The serologically defined colon cancer antigen-3 (SDCCAG3) is an endosomal protein that was originally isolated by screening of cDNA expression libraries from human colon cancers with autologous patient antibodies [11]. Inhibition of SDCCAG3 activity by overexpression of the C-terminal region containing a coiled-coil domain was shown to decrease the presentation of tumor necrosis factor (TNF) receptor-1 on the cell surface and to protect cells from TNF-induced apoptosis, suggesting the involvement of SDCCAG3 in membrane trafficking [12]. Indeed, SDCCAG3 localizes at a subpopulation of early/recycling endosomes that partially overlap with early endosome antigen 1 (EEA1) and the transferrin receptor [13]. Recent proteomic analysis revealed that SDCCAG3 forms a protein complex with the retromer complex through an interaction with the Wiskott–Aldrich syndrome protein and scar homolog (WASH) complex [14] and regulates sorting nexin27-retromer-mediated endosomal trafficking of the glucose transporter GLUT1 [15]. During cytokinesis, SDCCAG3 undergoes dynamic subcellular changes and accumulates at the midbody [13]. SDCCAG3 was shown to regulate the completion of cytokinesis through its interaction with the protein tyrosine phosphatase PTPN13 and the Arf GTPase-activating protein GIT1 [13].

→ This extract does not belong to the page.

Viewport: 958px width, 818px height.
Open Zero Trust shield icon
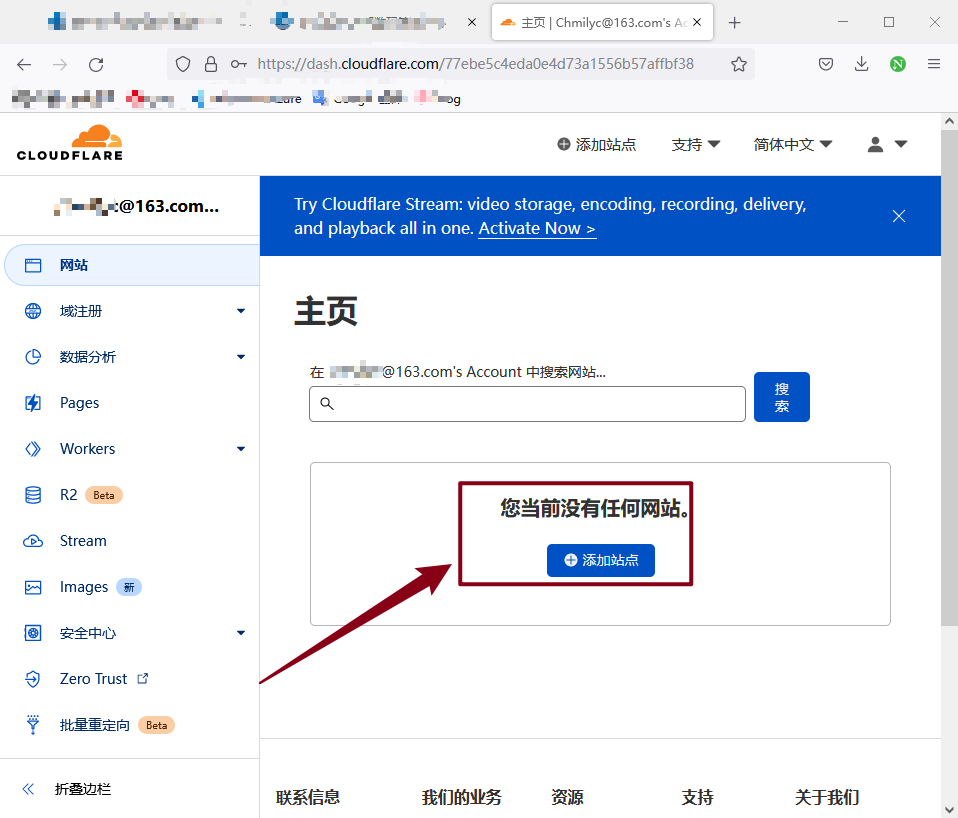point(33,679)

In this study, we identified SDCCAG3 as an Arf6-interacting protein by yeast two-hybrid screening with a GTP-locked Arf6 mutant as bait and characterized the tissue distribution of SDCCAG3 at the mRNA and protein levels. Furthermore, we provide evidence suggesting the importance of an interaction between SDCCAG3 and Arf6 in the midbody localization of SDCCAG3.